Can somebody please give me some info on this place? Surely, someone on MTBR has been to this bike park recently. Looks like they rent decent FS bikes (Devinci, Santa Cruz, Lapierre) with full helmet and it's lift served by the tram so plenty of potential for shredding in Costa Rica... I would just like to know some more details so I know what to expect.

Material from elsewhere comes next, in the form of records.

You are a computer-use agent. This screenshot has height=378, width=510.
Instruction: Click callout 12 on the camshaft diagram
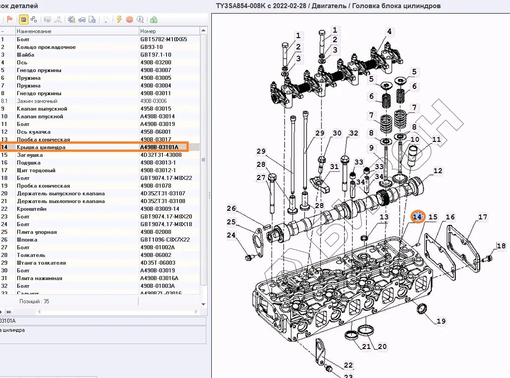[438, 171]
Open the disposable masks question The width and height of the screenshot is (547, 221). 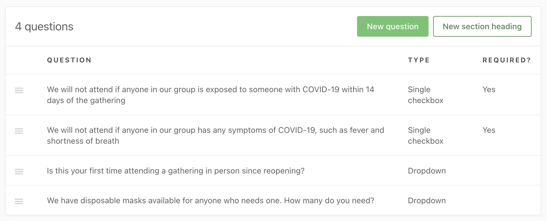pos(211,201)
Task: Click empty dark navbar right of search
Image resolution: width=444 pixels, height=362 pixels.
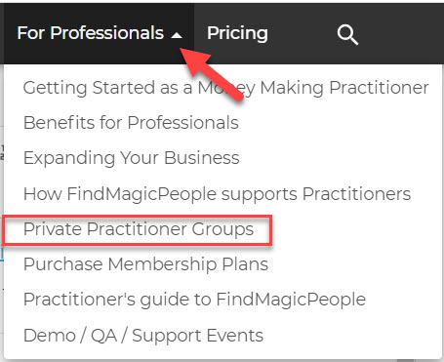Action: [402, 34]
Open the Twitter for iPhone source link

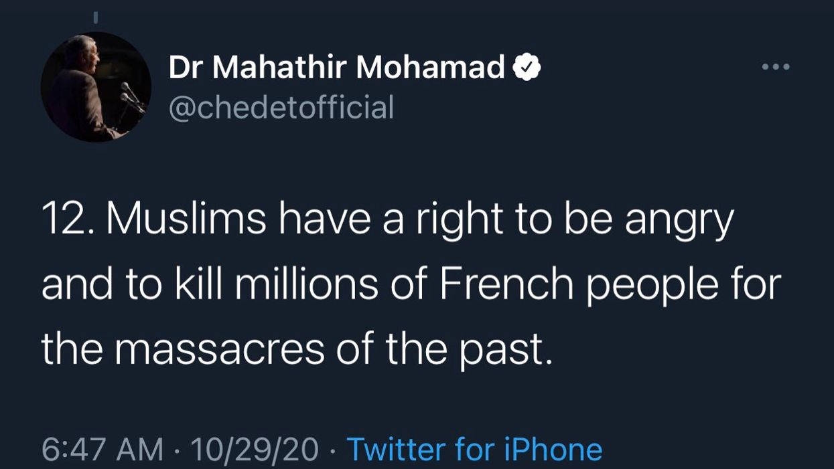point(474,449)
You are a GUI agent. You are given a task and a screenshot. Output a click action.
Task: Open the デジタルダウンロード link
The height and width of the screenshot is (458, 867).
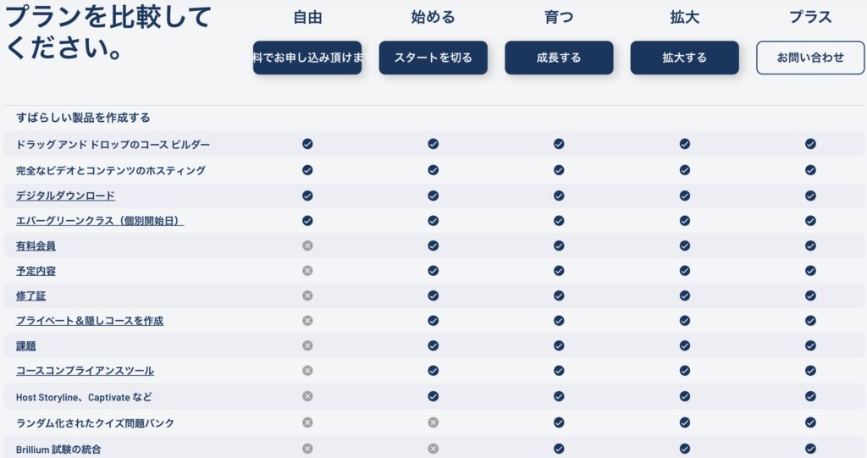click(x=65, y=196)
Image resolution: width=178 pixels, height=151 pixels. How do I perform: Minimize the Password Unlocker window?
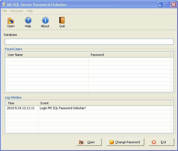(161, 4)
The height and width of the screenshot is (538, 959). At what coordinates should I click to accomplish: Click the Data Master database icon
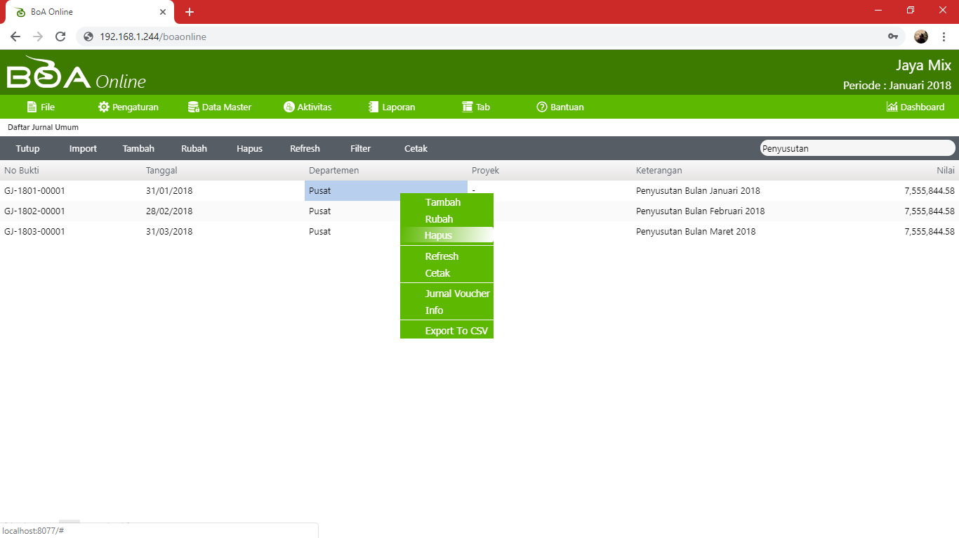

Any info much appreciated. PM me and I'll give you my phone number if you don't want to type.

Thanks


----------



## truelonghorn (Jan 21, 2010)

how'd your trip go?

I'm down here in Tamarindo now, headed to Arenal Sunday and want to go and hit this place. Any info/feedback, etc?

Thanks,
D


guppie said:


> I'm heading down to Costa Rica with the wife for a week-long getaway. Gonna do the zip-lining, rafting, kayaking, XC biking, etc. and cam across a link to Sky Wild Bike Park (skybikepark.com | Sky Wild Bikes). Spoke to a local who arranged our accomodations, but he didn't know anything about this place other than it's for advanced riders. The pics and vids look great so I want to give it a try. The problem is that there is absolutely no recent reviews or pics or vids of this place anywhere online. I even live in Miami and none of the latin dudes in the Facebook biking pages have been here. There are other great places for XC riding but not near Arenal.
> 
> Can somebody please give me some info on this place? Surely, someone on MTBR has been to this bike park recently. Looks like they rent decent FS bikes (Devinci, Santa Cruz, Lapierre) with full helmet and it's lift served by the tram so plenty of potential for shredding in Costa Rica... I would just like to know some more details so I know what to expect.
> 
> ...


----------



## fbear (Feb 8, 2013)

*How was your trip?*



truelonghorn said:


> how'd your trip go?
> 
> I'm down here in Tamarindo now, headed to Arenal Sunday and want to go and hit this place. Any info/feedback, etc?
> 
> ...


I am also going to Costa Rica this summer and would love some more info on Mt. biking. Thanks


----------



## magnil (Apr 28, 2013)

Does the bike park still exist? Webadress not working and hard to find any info.


----------